**任务说明 1**
请把给定行中从含有“You are a computer-use”的那一行开始、一直到含有“coord(768,29)”的那一行为止（两端都算在内）的内容改写成Markdown表格，表格两列为“序号”和“内容”。空行不计入，答案里不要放图片。

**文段**
The width sum of bricks in different rows are the same and won’t exceed INT_MAX.
The number of bricks in each row is in range [1,10,000]. The height of wall is in range [1,10,000]. Total number of bricks of the wall won’t exceed 20,000.

思路：

建立一个hash map，key是每列到当前为止的和，value为被穿过的行数。

class Solution {
public:
    int leastBricks(vector<vector<int>>& wall) {
        unordered_map<int,int> wallMap;
        int max_crossed=0,cnt_cols=wall.size();
        
        for(int i=0;i<wall.size();++i)
            for(int j=0,sum=0;j<wall[i].size()-1;++j){
                sum+=wall[i][j];
                max_crossed=max(max_crossed,++wallMap[sum]);
            }
        
        return cnt_cols-max_crossed;
        
    }
};

测试:

没有太过需要注意的边界条件。

#include<iostream>
#include<vector>
#include<unordered_map>
using namespace std;

class Solution {
public:
    int leastBricks(vector<vector<int>>& wall) {
        unordered_map<int,int> wallMap;
        int max_crossed=0,cnt_cols=wall.size();

        for(int i=0;i<wall.size();++i)
            for(int j=0,sum=0;j<wall[i].size()-1;++j){//注意不要算上最后一列，因为最后一列是边界，不考虑
                sum+=wall[i][j];
                max_crossed=max(max_crossed,++wallMap[sum]);
            }

        return cnt_cols-max_crossed;

    }
};

#define REQUIRE(sol) {\
    if(sol)\
    cout<<"passed"<<endl;\
    else cout<<"not passed"<<endl;\
}



int main(){
    Solution s;
    vector<vector<int>> wall={{1,2,2,1},{3,1,2},{1,3,2},{2,4},{3,1,2},{1,3,1,1}};
    REQUIRE( s.leastBricks(wall) == 2);
}

**给定行**
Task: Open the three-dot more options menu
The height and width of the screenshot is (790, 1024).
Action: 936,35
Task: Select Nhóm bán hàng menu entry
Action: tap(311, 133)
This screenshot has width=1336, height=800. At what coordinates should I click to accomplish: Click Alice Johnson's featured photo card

==

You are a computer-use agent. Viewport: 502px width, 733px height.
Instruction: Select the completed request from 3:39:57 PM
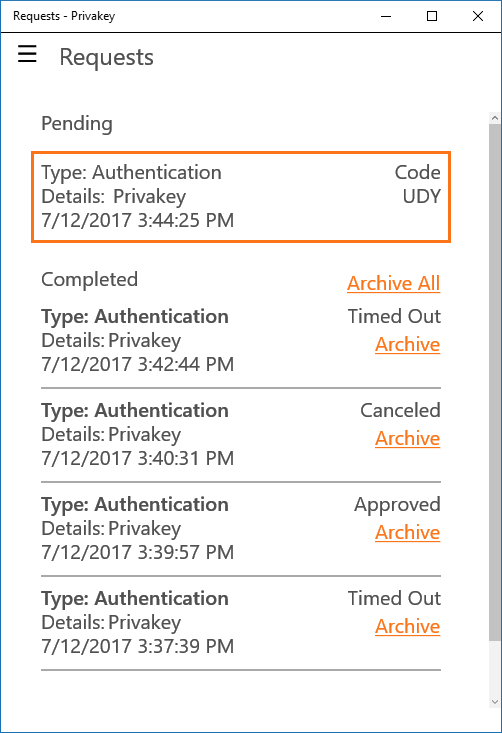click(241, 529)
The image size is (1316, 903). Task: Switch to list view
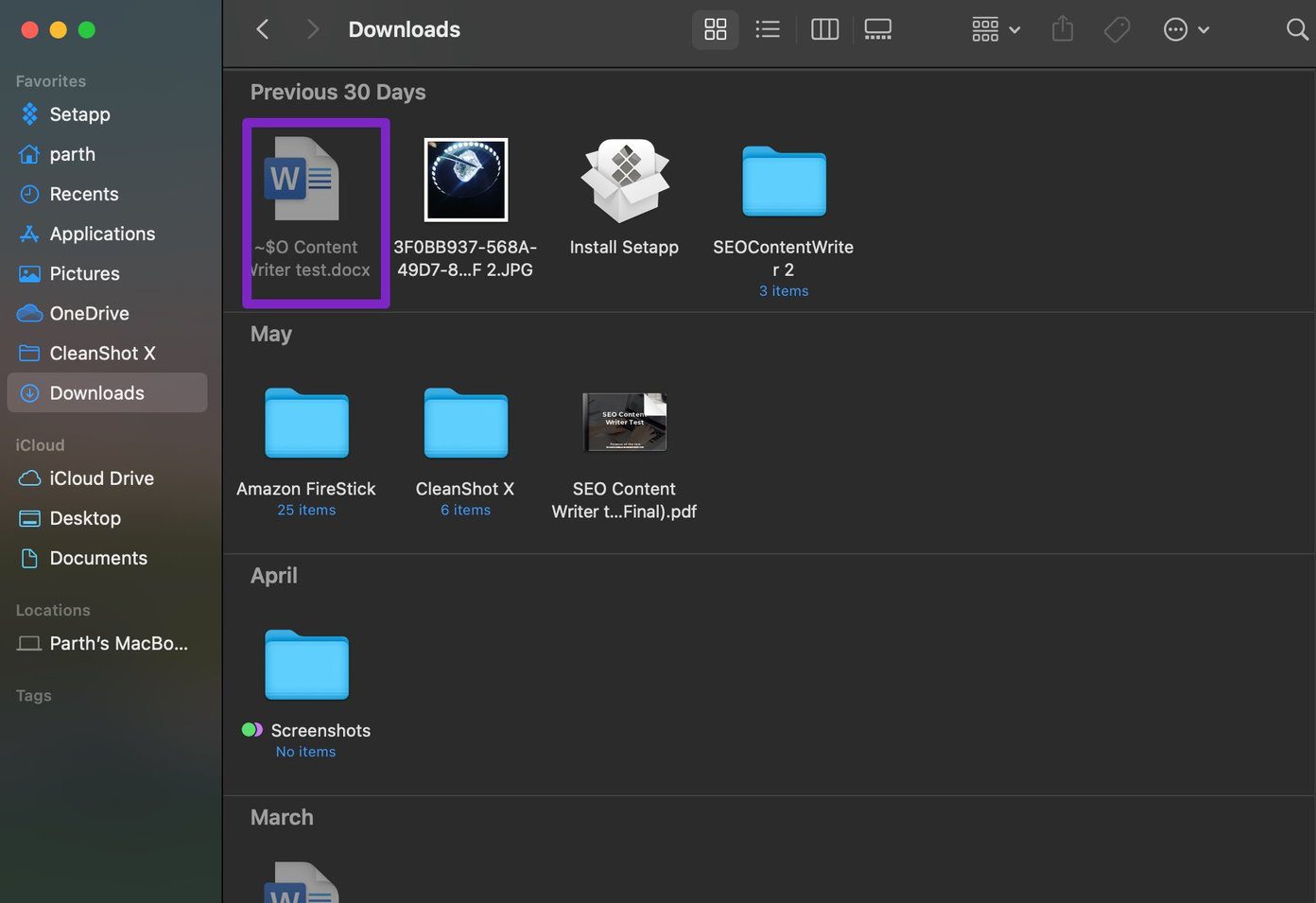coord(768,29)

* * *

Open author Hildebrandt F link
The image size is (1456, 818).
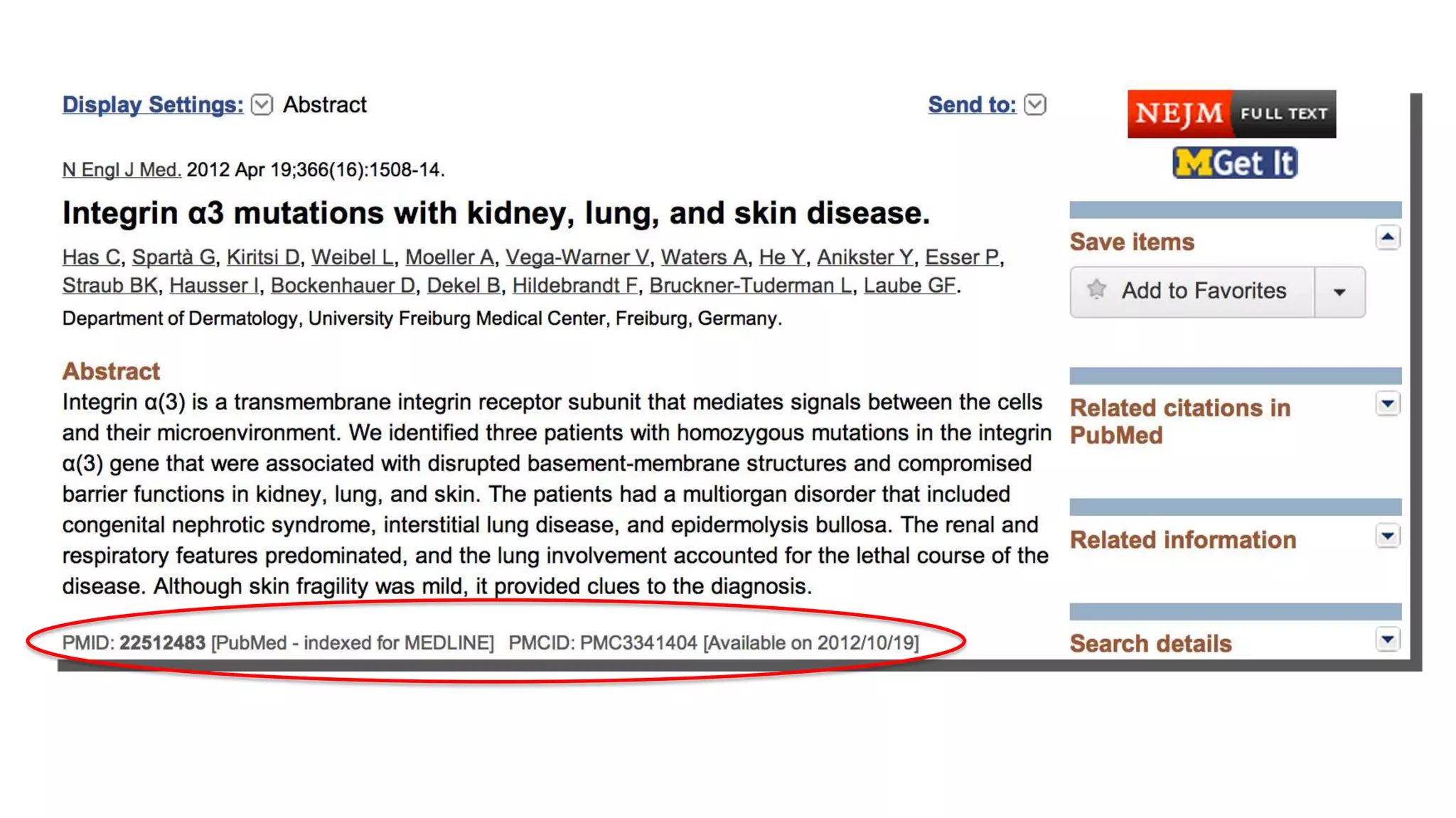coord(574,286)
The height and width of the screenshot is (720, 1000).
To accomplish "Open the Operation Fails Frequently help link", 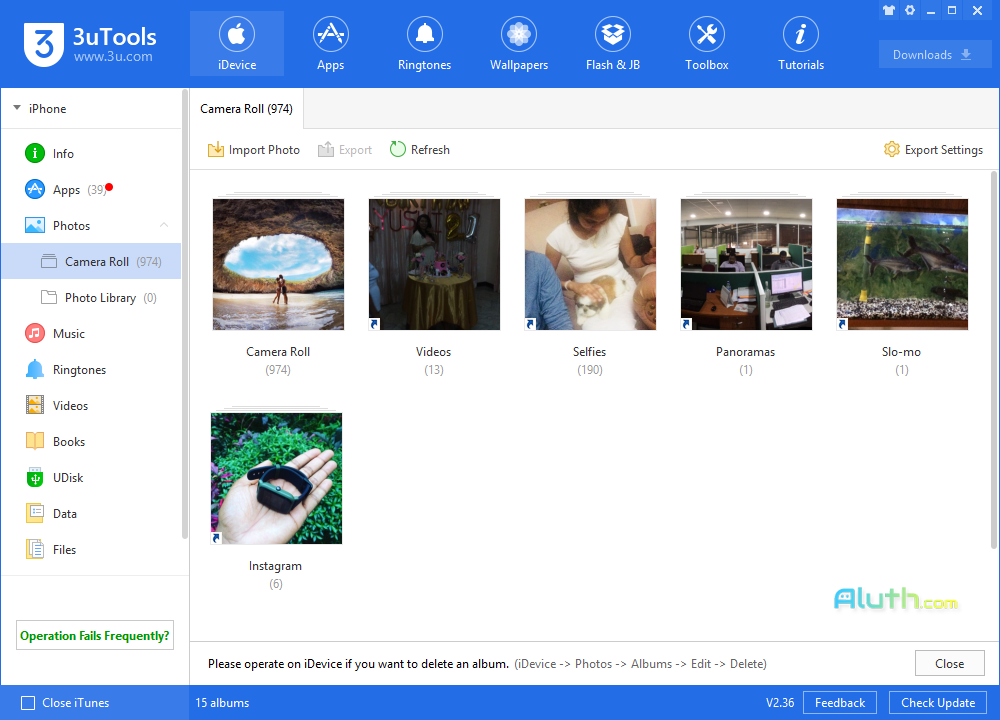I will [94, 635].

**任务说明 2**
按照这篇砖墙题解给出的条件，整面墙的砖块总数最多是多少？

**答案 1**
| 序号 | 内容 |
|---|---|
| 1 | You are a computer-use agent. Viewport: 502px width, 733px height. |
| 2 | Instruction: Select the completed request from 3:39:57 PM |
| 3 | click(241, 529) |
| 4 | The image size is (1316, 903). Task: Switch to list view |
| 5 | coord(768,29) |

**答案 2**
整面墙的砖块总数不超过20,000。